**TASK REQUIREMENTS**
If a line in the data below includes the string "computer", please return a copy of it.

**DATA FOR ANALYSIS**
= = = = = = =
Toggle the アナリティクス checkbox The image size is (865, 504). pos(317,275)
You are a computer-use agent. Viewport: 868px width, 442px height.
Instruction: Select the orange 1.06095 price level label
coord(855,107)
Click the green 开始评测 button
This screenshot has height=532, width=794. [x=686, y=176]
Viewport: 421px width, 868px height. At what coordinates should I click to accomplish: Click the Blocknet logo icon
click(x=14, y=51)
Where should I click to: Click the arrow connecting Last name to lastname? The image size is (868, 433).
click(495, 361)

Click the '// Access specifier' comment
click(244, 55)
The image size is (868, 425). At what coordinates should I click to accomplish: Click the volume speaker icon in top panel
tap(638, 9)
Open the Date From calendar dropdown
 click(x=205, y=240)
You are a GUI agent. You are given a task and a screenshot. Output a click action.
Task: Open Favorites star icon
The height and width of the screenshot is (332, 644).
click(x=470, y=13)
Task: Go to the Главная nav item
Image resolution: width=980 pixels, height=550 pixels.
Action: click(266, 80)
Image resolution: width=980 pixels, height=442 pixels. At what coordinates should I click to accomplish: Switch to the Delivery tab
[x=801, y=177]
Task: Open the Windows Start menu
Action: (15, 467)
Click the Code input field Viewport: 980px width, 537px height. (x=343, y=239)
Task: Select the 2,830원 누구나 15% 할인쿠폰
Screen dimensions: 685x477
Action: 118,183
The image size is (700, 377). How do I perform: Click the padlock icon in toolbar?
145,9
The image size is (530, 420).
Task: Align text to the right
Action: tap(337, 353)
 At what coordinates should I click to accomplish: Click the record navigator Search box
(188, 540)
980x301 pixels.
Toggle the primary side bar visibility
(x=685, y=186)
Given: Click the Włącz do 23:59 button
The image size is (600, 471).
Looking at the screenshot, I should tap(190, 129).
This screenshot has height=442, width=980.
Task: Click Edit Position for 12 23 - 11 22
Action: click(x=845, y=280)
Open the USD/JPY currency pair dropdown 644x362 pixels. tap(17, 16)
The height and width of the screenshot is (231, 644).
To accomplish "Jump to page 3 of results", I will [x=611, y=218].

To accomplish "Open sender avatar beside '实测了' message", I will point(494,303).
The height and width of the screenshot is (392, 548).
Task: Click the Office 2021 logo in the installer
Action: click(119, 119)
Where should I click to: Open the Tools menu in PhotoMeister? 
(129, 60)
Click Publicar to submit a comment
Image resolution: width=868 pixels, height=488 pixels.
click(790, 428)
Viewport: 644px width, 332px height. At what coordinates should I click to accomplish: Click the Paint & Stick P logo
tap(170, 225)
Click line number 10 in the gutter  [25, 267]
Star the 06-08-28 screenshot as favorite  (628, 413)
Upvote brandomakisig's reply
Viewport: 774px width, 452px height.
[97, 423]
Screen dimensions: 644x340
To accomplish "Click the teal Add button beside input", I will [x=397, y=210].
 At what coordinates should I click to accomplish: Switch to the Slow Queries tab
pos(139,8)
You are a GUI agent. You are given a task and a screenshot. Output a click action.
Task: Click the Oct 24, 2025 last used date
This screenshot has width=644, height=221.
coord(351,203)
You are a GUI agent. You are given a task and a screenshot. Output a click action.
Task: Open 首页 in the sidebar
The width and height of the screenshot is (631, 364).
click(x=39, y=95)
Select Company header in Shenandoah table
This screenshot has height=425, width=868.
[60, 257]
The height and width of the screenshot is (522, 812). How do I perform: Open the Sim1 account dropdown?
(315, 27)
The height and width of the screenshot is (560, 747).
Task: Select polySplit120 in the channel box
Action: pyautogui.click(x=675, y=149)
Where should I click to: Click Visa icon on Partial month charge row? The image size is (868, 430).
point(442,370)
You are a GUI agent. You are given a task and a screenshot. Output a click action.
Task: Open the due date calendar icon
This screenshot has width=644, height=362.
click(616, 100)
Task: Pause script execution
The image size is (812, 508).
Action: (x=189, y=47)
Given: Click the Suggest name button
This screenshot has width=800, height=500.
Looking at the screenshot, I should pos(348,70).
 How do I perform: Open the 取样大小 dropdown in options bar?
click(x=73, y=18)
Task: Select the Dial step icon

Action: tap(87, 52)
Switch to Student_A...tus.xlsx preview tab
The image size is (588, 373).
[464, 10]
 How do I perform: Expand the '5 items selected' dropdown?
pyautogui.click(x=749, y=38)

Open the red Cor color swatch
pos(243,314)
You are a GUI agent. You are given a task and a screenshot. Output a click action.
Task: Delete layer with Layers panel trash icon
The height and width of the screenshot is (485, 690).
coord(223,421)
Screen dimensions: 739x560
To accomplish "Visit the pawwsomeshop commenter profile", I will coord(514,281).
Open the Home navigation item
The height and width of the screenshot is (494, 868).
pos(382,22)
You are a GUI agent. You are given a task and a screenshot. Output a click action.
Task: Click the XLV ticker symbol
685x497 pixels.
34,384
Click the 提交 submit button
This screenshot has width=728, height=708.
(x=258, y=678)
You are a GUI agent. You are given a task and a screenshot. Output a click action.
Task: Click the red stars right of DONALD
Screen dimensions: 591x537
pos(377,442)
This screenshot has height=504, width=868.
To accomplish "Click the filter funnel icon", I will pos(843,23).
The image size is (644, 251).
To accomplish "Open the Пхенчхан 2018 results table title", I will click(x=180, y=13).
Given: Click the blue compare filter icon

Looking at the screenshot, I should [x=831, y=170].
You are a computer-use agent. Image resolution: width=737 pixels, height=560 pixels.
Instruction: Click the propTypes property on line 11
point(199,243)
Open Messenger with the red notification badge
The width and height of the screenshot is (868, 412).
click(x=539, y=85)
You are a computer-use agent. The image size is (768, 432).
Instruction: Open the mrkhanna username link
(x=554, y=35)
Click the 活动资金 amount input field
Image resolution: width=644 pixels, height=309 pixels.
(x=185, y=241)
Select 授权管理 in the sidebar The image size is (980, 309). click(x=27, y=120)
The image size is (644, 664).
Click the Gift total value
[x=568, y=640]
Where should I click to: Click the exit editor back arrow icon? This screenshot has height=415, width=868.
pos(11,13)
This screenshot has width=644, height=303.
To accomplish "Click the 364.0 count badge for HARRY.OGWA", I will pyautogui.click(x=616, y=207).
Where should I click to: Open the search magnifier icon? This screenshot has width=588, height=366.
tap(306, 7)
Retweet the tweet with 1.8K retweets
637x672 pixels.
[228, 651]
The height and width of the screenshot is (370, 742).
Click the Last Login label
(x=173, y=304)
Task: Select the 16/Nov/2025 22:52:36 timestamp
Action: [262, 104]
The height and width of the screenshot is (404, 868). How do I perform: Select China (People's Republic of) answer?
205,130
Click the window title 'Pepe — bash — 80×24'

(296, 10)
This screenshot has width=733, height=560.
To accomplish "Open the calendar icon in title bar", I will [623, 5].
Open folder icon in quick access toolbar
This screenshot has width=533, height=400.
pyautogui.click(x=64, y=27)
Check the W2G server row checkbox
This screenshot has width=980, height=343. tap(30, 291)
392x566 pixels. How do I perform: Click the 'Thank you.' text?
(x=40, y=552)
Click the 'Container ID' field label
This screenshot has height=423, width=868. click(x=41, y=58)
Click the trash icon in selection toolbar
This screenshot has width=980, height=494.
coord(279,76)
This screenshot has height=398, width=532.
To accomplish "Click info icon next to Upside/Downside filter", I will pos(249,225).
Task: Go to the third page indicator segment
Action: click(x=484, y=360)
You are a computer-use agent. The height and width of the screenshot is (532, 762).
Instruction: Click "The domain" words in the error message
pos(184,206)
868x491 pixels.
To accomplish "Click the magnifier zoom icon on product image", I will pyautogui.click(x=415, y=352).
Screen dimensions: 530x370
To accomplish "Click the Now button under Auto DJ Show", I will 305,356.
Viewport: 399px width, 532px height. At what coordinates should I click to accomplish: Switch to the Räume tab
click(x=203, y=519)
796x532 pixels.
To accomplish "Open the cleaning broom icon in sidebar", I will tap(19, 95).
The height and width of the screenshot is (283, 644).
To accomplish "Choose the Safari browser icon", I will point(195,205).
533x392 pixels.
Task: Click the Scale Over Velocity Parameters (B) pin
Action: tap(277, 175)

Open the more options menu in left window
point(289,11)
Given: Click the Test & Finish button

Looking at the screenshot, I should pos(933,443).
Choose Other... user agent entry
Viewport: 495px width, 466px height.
= = = = = = =
**WRITTEN ANSWER**
You are a computer-use agent. Viewport: 868px width, 442px height.
You are a computer-use agent. Image resolution: width=737 pixels, height=560 pixels.
You are a computer-use agent. The image size is (768, 432).
You are a computer-use agent. The height and width of the screenshot is (532, 762).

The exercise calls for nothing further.